(DOCUMENT EXCERPT begins)

|The Cast of "A Flea in Her Ear"|
(photo: Mark Turek)
“A Flea in Her Ear”, the 1907 farce by George Feydeau (better translated as “a bee in one's bonnet” or a “hair across one's derrière”), was not produced in our country until 1967, at the Loeb Theatre in Cambridge, Massachusetts. This is its third go-round at Trinity Rep. Set in Paris at the turn of the twentieth century, it's the story of a wife, Raymonde Chandebise (Phyllis Kay), who begins to doubt the fidelity of her suddenly sexually-inattentive husband Victor-Emmanuel (Fred Sullivan, Jr.) and schemes to catch him in flagrante dilectu (as they once put it in Rome). Farce being farce, (and this is widely considered the best example of the genre ever written), this of course leads to lots of deliciously unexpected twists and a pandemic of doorslammings.
Raymonde confides in her best friend Lucienne Homenindès de Histangua (Angela Brazil) who suggests that they test Victor-Emmanuel by sending him a letter from an anonymous admirer proposing a tryst at the infamous Hotel Coq d'Or (translated here as “Naughty Pussy” as opposed to the literal and much more slyly suggestive “Golden Cock”). He presumes it was actually intended to go to his best friend Romain Tournel (Mauro Hantman), who coincidentally has his eye on Raymonde. Meanwhile, Victor-Emmanuel's nephew Camille (Stephen Thorne), his speech impediment corrected with a silver palate from Dr. Finache (Richard Donelly), celebrates by taking his maid Antoinette (Alex Woodruff) to the same hotel, followed by her jealous husband Etienne (Peter Martin). Even Dr. Finache heads to the hotel for his own assignation. When shown the letter in his wife Lucienne's handwriting, Carlos Homenindès de Histangua (Timothy Crowe) also heads to the same hotel, vowing to kill her. Victor-Emmanuel follows him in an effort to prevent the murder. With all these characters at the same place at the same time, chaos reigns like cats and dogs. And that's not even accounting for the further complications involving the hotel customers and staff, ranging from Eugénie (Elise LeBreton) to Baptistine (Barbara Meek), Olympia (Rachel Warren), Farrallion (Joe Wilson, Jr.), Rugby (Steve Kidd), and Pocket (Sullivan again), a polyglot crew if ever there was one.

(DOCUMENT EXCERPT ends)
(GIVEN INFORMATION begins)

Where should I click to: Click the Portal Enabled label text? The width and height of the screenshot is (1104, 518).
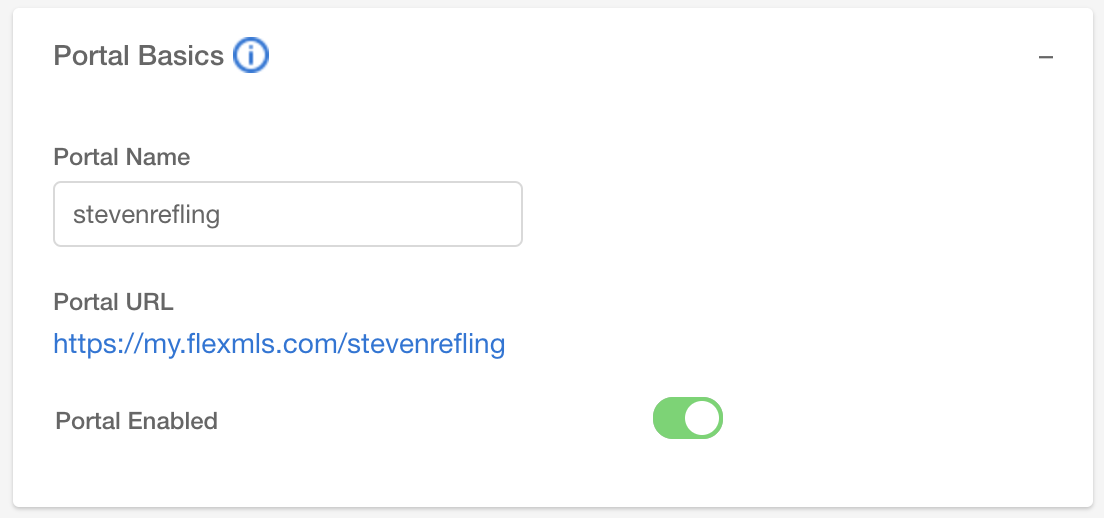(x=137, y=421)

(GIVEN INFORMATION ends)

> **WHAT THE EXERCISE ASKS**:
Copy the entire "A Flea in Her Ear" review word for word. The material above comes from a separate source, unrelated to the text.

> **RESPONSE BELOW**:
|The Cast of "A Flea in Her Ear"|
(photo: Mark Turek)
“A Flea in Her Ear”, the 1907 farce by George Feydeau (better translated as “a bee in one's bonnet” or a “hair across one's derrière”), was not produced in our country until 1967, at the Loeb Theatre in Cambridge, Massachusetts. This is its third go-round at Trinity Rep. Set in Paris at the turn of the twentieth century, it's the story of a wife, Raymonde Chandebise (Phyllis Kay), who begins to doubt the fidelity of her suddenly sexually-inattentive husband Victor-Emmanuel (Fred Sullivan, Jr.) and schemes to catch him in flagrante dilectu (as they once put it in Rome). Farce being farce, (and this is widely considered the best example of the genre ever written), this of course leads to lots of deliciously unexpected twists and a pandemic of doorslammings.
Raymonde confides in her best friend Lucienne Homenindès de Histangua (Angela Brazil) who suggests that they test Victor-Emmanuel by sending him a letter from an anonymous admirer proposing a tryst at the infamous Hotel Coq d'Or (translated here as “Naughty Pussy” as opposed to the literal and much more slyly suggestive “Golden Cock”). He presumes it was actually intended to go to his best friend Romain Tournel (Mauro Hantman), who coincidentally has his eye on Raymonde. Meanwhile, Victor-Emmanuel's nephew Camille (Stephen Thorne), his speech impediment corrected with a silver palate from Dr. Finache (Richard Donelly), celebrates by taking his maid Antoinette (Alex Woodruff) to the same hotel, followed by her jealous husband Etienne (Peter Martin). Even Dr. Finache heads to the hotel for his own assignation. When shown the letter in his wife Lucienne's handwriting, Carlos Homenindès de Histangua (Timothy Crowe) also heads to the same hotel, vowing to kill her. Victor-Emmanuel follows him in an effort to prevent the murder. With all these characters at the same place at the same time, chaos reigns like cats and dogs. And that's not even accounting for the further complications involving the hotel customers and staff, ranging from Eugénie (Elise LeBreton) to Baptistine (Barbara Meek), Olympia (Rachel Warren), Farrallion (Joe Wilson, Jr.), Rugby (Steve Kidd), and Pocket (Sullivan again), a polyglot crew if ever there was one.